[Collected data]
********
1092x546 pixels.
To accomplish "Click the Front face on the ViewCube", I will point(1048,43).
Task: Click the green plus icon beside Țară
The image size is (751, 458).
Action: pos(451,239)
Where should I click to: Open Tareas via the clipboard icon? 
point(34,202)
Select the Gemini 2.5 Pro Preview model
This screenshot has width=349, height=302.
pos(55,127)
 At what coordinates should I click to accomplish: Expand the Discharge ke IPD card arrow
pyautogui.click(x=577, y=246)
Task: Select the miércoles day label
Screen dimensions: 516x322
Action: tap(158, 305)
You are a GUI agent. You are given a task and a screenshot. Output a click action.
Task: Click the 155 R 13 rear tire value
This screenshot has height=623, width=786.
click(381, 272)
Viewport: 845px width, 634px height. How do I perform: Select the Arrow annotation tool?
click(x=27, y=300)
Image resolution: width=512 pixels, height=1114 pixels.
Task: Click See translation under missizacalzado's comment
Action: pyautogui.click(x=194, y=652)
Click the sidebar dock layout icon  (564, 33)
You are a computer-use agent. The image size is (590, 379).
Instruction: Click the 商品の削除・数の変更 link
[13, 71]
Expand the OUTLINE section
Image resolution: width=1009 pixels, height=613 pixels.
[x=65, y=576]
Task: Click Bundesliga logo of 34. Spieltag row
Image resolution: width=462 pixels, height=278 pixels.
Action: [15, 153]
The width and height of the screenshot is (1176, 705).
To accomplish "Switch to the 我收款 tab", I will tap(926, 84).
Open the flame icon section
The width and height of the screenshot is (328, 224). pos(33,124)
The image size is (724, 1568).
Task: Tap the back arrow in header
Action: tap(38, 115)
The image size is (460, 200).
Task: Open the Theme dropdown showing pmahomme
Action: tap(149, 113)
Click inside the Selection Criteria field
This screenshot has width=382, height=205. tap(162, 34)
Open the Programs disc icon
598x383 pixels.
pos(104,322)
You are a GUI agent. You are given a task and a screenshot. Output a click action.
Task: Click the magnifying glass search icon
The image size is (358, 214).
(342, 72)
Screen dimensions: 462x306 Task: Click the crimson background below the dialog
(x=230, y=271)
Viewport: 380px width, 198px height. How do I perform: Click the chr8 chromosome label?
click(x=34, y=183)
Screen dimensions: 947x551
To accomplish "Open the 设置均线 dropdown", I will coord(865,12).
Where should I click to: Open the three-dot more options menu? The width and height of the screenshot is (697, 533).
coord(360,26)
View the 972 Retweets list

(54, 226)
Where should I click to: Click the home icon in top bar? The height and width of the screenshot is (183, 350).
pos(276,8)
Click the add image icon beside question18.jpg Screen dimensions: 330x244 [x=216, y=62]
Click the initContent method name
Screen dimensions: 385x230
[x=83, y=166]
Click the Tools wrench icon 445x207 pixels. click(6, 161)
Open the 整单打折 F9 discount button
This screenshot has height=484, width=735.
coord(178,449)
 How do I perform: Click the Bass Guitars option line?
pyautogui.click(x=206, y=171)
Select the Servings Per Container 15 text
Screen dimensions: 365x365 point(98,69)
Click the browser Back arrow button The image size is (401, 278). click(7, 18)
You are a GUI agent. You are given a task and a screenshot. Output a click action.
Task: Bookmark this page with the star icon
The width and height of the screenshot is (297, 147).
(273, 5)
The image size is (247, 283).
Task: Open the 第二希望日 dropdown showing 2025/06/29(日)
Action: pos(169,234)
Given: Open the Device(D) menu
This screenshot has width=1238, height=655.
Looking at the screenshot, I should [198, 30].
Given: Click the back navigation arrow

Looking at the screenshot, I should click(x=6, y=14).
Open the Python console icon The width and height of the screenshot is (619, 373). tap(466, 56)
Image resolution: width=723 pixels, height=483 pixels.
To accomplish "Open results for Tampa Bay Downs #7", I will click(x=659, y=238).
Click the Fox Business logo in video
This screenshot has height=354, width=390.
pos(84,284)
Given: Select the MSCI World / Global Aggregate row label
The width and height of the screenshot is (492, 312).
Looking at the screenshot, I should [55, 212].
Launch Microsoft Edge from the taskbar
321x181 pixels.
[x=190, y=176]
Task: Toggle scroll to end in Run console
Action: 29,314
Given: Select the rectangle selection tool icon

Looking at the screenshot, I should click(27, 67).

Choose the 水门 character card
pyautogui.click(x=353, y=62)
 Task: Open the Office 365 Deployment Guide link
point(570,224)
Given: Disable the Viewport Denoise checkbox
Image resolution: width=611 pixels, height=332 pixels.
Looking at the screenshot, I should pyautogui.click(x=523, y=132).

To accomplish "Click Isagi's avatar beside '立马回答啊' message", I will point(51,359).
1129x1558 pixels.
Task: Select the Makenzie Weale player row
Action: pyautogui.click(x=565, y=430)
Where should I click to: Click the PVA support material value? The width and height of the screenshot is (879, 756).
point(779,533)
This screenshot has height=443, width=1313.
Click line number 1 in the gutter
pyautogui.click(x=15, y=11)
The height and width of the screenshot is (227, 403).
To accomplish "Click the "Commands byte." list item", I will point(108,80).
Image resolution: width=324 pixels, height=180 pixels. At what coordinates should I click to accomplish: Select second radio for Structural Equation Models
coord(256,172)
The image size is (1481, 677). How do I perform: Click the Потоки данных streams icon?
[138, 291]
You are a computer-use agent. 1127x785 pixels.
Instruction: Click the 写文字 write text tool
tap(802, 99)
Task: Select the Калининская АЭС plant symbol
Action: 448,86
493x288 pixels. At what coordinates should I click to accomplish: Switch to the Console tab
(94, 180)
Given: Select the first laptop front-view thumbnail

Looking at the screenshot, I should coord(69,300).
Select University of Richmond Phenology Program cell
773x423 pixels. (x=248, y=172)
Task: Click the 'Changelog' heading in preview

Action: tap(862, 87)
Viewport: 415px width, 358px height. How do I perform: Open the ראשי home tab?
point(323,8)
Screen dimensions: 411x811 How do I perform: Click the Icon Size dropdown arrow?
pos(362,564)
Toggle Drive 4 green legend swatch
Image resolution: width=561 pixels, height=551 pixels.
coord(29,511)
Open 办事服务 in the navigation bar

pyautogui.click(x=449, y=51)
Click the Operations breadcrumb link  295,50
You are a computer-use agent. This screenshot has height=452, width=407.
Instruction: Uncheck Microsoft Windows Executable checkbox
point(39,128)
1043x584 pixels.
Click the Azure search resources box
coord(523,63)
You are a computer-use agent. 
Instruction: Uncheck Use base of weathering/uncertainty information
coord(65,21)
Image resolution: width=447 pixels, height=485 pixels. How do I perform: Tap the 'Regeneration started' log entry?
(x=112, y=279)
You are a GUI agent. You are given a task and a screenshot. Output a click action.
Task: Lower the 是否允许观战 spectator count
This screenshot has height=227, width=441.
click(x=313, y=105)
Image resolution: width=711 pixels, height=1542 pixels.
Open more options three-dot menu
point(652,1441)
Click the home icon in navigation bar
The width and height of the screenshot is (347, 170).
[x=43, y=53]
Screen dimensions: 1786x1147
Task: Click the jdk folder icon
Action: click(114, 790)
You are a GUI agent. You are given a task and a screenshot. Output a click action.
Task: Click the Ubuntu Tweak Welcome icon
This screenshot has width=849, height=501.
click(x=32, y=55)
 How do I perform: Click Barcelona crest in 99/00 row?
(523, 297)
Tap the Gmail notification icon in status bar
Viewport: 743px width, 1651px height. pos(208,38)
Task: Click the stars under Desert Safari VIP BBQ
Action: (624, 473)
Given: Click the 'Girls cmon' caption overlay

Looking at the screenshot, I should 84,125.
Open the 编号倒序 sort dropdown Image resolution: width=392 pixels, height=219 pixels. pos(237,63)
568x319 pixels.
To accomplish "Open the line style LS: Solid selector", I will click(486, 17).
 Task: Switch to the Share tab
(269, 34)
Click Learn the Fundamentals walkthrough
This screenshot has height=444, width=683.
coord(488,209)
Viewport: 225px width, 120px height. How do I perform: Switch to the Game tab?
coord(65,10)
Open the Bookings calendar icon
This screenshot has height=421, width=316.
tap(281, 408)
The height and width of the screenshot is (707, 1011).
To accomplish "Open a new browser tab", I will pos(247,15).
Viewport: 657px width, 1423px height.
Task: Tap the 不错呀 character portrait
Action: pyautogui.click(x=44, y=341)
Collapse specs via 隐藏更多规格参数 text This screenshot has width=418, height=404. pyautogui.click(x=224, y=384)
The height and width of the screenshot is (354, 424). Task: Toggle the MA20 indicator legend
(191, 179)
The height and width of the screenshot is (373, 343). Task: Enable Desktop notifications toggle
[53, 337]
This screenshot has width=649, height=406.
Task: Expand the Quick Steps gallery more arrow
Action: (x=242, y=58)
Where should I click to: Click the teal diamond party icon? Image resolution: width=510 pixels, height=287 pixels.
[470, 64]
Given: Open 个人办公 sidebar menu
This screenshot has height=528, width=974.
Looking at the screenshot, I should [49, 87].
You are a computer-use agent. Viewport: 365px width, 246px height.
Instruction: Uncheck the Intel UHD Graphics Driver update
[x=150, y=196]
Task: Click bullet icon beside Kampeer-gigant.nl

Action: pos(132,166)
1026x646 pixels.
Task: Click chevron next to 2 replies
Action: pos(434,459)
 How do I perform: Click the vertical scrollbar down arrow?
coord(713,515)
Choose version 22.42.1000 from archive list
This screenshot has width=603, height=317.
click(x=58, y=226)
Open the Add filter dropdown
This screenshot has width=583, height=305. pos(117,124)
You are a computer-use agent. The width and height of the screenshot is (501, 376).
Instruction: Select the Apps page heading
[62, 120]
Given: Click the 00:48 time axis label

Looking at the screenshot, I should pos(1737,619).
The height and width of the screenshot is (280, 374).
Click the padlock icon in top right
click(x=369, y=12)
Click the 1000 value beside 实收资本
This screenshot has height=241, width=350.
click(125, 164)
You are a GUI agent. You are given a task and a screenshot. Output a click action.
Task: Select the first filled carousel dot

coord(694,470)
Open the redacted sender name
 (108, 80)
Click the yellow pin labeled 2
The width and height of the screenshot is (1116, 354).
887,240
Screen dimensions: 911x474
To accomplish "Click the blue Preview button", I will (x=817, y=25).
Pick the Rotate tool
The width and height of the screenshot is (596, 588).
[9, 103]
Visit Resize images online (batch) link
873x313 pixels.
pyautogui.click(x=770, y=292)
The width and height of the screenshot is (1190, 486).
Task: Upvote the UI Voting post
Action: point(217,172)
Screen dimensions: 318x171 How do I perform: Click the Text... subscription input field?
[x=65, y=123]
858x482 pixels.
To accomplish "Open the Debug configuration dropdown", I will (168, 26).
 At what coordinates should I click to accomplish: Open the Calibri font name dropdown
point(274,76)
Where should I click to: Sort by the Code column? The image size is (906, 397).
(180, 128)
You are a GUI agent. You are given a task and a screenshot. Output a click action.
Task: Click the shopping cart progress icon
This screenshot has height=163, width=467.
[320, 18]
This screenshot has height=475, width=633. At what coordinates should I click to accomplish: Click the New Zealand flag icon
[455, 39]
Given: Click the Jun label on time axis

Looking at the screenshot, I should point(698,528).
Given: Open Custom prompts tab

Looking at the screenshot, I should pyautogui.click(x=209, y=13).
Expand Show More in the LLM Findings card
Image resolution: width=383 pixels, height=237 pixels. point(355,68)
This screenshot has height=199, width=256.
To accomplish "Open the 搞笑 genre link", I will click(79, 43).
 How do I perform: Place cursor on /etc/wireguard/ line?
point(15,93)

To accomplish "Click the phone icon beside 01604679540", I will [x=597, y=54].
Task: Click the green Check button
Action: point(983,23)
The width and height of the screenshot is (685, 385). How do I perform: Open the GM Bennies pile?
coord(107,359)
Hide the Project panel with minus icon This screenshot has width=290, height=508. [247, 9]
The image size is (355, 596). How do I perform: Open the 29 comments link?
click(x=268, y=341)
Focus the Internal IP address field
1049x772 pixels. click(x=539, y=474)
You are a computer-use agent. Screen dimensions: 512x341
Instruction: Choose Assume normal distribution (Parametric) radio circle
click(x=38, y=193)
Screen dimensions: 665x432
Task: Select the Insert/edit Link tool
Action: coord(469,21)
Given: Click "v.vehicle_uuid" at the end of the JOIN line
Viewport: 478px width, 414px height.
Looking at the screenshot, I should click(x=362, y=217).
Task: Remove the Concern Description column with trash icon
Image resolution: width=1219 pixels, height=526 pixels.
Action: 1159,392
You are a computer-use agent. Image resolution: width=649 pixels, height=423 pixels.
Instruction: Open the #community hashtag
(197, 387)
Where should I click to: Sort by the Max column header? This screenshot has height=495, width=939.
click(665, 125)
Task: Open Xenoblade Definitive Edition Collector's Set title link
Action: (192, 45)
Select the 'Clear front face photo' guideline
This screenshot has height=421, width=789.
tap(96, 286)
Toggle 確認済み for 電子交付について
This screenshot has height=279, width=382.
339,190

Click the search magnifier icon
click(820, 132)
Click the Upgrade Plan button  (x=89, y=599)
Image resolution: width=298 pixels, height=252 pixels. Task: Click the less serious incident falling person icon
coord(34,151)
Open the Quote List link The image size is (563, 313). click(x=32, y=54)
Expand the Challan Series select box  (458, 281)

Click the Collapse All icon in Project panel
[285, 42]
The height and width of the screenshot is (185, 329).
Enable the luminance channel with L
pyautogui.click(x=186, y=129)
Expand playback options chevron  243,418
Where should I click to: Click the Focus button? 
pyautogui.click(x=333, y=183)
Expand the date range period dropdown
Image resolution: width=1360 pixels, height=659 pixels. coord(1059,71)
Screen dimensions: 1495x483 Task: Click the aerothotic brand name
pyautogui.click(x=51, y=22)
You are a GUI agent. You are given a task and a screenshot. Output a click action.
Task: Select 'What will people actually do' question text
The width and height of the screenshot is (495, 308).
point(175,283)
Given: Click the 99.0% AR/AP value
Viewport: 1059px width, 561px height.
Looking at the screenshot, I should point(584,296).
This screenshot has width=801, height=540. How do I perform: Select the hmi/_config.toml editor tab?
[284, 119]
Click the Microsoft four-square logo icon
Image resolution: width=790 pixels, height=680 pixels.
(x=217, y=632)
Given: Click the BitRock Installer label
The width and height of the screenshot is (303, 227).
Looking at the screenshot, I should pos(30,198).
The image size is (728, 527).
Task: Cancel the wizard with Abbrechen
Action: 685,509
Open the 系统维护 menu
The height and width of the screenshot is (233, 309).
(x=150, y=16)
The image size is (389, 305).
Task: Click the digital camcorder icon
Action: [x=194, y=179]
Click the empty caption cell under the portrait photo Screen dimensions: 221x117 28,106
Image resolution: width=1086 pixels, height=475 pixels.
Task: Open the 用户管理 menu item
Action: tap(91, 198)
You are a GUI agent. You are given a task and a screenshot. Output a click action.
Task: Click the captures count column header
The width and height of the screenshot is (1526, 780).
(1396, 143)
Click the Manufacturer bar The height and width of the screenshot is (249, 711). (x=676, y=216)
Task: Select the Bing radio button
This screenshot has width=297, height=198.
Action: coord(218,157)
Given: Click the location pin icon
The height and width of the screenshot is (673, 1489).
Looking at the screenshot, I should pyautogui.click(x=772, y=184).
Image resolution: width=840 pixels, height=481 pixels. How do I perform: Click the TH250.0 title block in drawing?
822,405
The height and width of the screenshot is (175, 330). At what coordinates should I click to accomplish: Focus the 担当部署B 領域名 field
********
EXERCISE DESCRIPTION:
Each line from the top of the data, up to and including the line that contains "Task: Select the miércoles day label", should be set down exactly.

ANSWER TO THE EXERCISE:
1092x546 pixels.
To accomplish "Click the Front face on the ViewCube", I will point(1048,43).
Task: Click the green plus icon beside Țară
The image size is (751, 458).
Action: pos(451,239)
Where should I click to: Open Tareas via the clipboard icon? 
point(34,202)
Select the Gemini 2.5 Pro Preview model
This screenshot has width=349, height=302.
pos(55,127)
 At what coordinates should I click to accomplish: Expand the Discharge ke IPD card arrow
pyautogui.click(x=577, y=246)
Task: Select the miércoles day label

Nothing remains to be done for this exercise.